## Tarea 1
Según el fragmento sobre las ayudas al campo, ¿de cuánto dinero es el plan que anunció el gobierno de España?
## Tarea 2
Imprime una parte del fragmento sobre las ayudas al campo: empieza en las palabras que contienen "El productor cubano, el" y termina después de "auto y se van.".
## Tarea 3
Prosigue el fragmento sobre las ayudas al campo a partir de su última oración.

Es un espectáculo universal, una coreografía de fondos europeos, de créditos blandos estadounidenses, de inversiones brasileñas en riego. Lo hacen y, lo más importante, lo pregonan. Necesitan que se sepa. Necesitan que el tipo que ara la tierra sienta, aunque sea un poco, que no ara en el olvido. Ni en el mar.

En España, no hace mucho, el gobierno anunció un plan de 1.400 millones de euros para aliviar la sequía y comprar pienso. En Brasil, Lula impulsa un Programa de Apoyo al Medio Rural con miles de millones para financiación de cosechas. Estados Unidos despliega su Farm Bill, un monumento legislativo a la subsidiosidad.
Hasta Vietnam, un país con el que a Cuba le gusta compararse a veces, anuncia paquetes de estímulo fiscal para sus cooperativas. Es el ruido del mundo. Un ruido de dinero contante y sonante que, se crea o no en él, al menos se pronuncia.
Luego está Cuba. Y el silencio. O lo que es peor: el ruido de la palabrería hueca. El castrocanelismo ha perfeccionado un arte extraño: el de la simulación apoyística. No anuncian inversiones; anuncian «visitas de trabajo». No desglosan paquetes de ayuda; desglosan «principios de la Revolución».
El productor cubano, el que de verdad suda la camisa en un pedazo de tierra, no espera un cheque. Espera una visita. La comitiva todoterreno, los funcionarios de guayabera impecable, el recorrido por la finca ejemplar (convenientemente preparada), la foto en el surco, el discurso sobre la batalla por la comida y el aplauso final. Y se van. Se suben al auto y se van.

## Datos de entrada

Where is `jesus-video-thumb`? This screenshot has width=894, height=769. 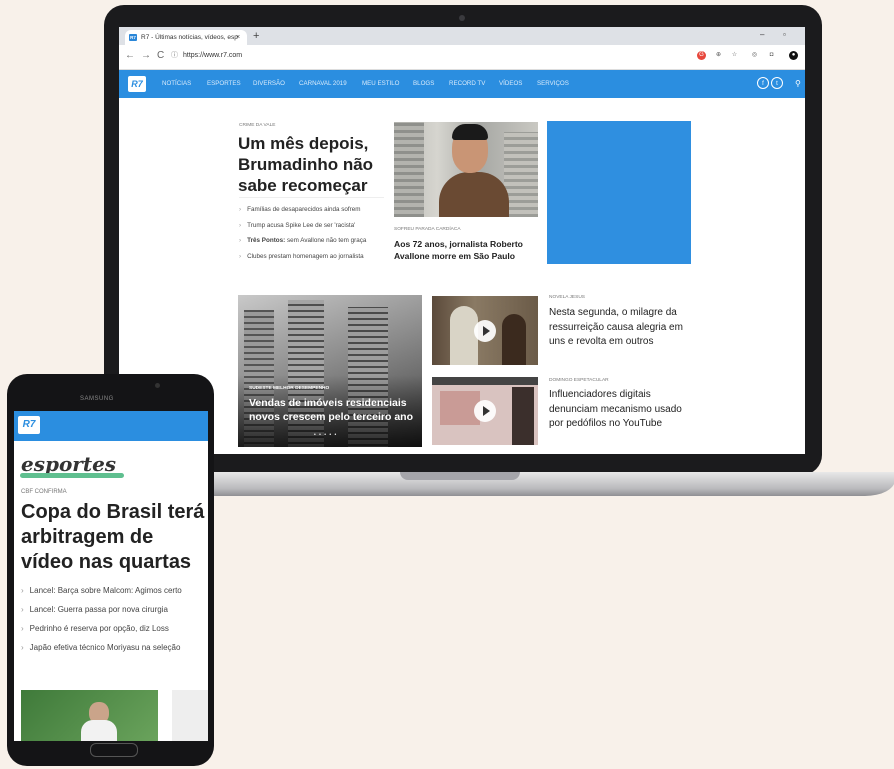 jesus-video-thumb is located at coordinates (485, 330).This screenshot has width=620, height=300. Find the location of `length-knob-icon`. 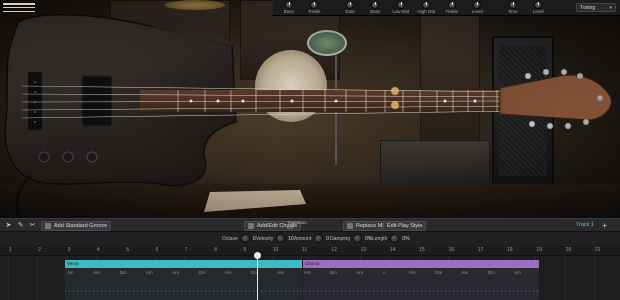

## Resultado de la tarea 1
De 1.400 millones de euros, destinados a aliviar la sequía y comprar pienso.

## Resultado de la tarea 2
El productor cubano, el que de verdad suda la camisa en un pedazo de tierra, no espera un cheque. Espera una visita. La comitiva todoterreno, los funcionarios de guayabera impecable, el recorrido por la finca ejemplar (convenientemente preparada), la foto en el surco, el discurso sobre la batalla por la comida y el aplauso final. Y se van. Se suben al auto y se van.

## Resultado de la tarea 3
Lo que dejan atrás es exactamente lo mismo que había antes de que llegaran: carencia. No dejan un crédito, un tractor nuevo, un tanque de diesel, un sistema de riego por goteo. Dejan consignas. «Hay que producir más», dicen. «Hay que romper los marcos de la ineficiencia», ordenan.
El campesino se queda mirando su tierra, con las mismas semillas de mala calidad de siempre, con la misma dificultad para acceder a un repuesto, con el mismo mercado donde vender a un precio justo como una epopeya kafkiana. La foto, como era de esperar, ya está en el periódico Granma. La misión, se da por cumplida.
Es el capitalismo surrealista del castrocanelismo: se invierte todo el capital en la propaganda, en la puesta en escena, y cero en la producción real. El apoyo es emocional, literario, casi místico. Se apoya con la presencia, con la arenga, con la fe en que las palabras nutrirán la tierra.
Mientras, el agricultor en España recibe una notificación de una ayuda concreta por hectárea afectada por el granizo. El de Cuba recibe la notificación de que el Ministro de la Agricultura pasó por allí y quedó muy satisfecho con el esfuerzo que se está haciendo. Es como si a un sediento le narraran la poesía del agua en lugar de darle un vaso.

Al final, el campo cubano no es un campo de cultivo. Es un campo de batalla. Una trinchera más donde se libra la guerra eterna entre la realidad y la retórica. Y el productor, el ganadero, el que ordeña una vaca con la esperanza de que no se le muera, es el soldado abandonado en ese frente. Sabe que su gobierno no le enviará refuerzos en forma de recursos.
SAbe que le enviará, si acaso, un corresponsal de guerra para que tome notas de su heroísmo y lo publique, para que su derrota, cuando llegue, tenga un decorado bonito y una frase grandilocuente que la acompañe.